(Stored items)
____

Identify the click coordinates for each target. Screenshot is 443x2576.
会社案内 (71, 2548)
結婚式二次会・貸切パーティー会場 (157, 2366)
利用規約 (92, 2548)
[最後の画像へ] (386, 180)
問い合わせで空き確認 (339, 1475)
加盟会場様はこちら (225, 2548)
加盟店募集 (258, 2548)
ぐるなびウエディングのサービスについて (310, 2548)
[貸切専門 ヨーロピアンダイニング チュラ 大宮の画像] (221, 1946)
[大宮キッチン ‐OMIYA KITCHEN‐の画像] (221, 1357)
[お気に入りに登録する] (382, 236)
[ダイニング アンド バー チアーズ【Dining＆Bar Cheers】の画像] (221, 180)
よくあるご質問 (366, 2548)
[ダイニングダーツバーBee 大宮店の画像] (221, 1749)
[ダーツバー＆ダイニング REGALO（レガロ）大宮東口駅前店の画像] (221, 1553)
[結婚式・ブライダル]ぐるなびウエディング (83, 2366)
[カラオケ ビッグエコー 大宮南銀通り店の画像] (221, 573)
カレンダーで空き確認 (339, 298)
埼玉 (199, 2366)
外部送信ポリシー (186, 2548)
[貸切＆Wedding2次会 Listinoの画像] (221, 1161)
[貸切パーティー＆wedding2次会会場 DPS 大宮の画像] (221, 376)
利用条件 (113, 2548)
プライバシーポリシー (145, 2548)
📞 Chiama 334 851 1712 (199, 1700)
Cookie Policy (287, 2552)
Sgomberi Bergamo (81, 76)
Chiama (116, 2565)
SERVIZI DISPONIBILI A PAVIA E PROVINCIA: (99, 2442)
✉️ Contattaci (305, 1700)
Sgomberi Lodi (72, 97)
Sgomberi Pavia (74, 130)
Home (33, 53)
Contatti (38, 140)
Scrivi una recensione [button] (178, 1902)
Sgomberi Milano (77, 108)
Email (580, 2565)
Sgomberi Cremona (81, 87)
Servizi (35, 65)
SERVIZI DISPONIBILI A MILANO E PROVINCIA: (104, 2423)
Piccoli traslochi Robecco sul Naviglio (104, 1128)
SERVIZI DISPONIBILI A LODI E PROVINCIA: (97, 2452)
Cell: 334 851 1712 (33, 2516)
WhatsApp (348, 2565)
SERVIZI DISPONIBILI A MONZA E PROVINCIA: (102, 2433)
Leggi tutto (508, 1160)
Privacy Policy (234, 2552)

____

▶ _Assignment_: Your answer must be the lines from the one containing "Servizi (35, 65)" to the last line of the entries, repeated exactly and with nothing else.

▶ _Your response_:
Servizi (35, 65)
SERVIZI DISPONIBILI A MILANO E PROVINCIA: (104, 2423)
Piccoli traslochi Robecco sul Naviglio (104, 1128)
SERVIZI DISPONIBILI A LODI E PROVINCIA: (97, 2452)
Cell: 334 851 1712 (33, 2516)
WhatsApp (348, 2565)
SERVIZI DISPONIBILI A MONZA E PROVINCIA: (102, 2433)
Leggi tutto (508, 1160)
Privacy Policy (234, 2552)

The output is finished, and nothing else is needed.